Tools for copper pipes
Soldering pipes can be a little intimidating (it’s usually the torch that draws people in), but it’s a pretty straightforward process if you have the right tools and understand the principles. As illustrated in the video above, some of the tools you may want to have handy for copper work include:
- Hose cutter
- Propane burner
- Matching brush or sandpaper
- Flux (and brushes)
- Copper fittings
If you have copper tubing at home but are just reluctant to solder connections, here’s another option that requires special tools and fittings:
Tools for PEX hoses
PEX is a newer installation material. It’s easy to work with when you have the right tools. The video above explains a few different ways to work with this type of plastic tubing.
Tools for CPVC
These people have a few tools and techniques for working with CPVC. While newer homes use PEX, you can see CPVC on homes that were built or remodeled about ten years ago.

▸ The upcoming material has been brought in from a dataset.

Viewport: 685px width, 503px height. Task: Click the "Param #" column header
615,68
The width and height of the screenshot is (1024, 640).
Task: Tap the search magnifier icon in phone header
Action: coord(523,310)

Working with galvanized pipe
Your home may also have galvanized pipes as part of your plumbing system. Galvanized pipes were popular before 1960 and are usually connected with threaded connections. In recent repairs or conversions, copper tubing may have been connected to galvanized tubing (which later creates problems due to the reactions between the metals). Galvanized tubing has a tendency to cause corrosion and buildup in the plumbing, and while this doesn’t hurt to consider replacing galvanized tubing with newer materials, these instructions can help you with work or repair.
As always, the tools you need will depend on the particular project you’re trying to complete, but it never hurts to have the basics on hand. What plumbing tools do you have in your tool box?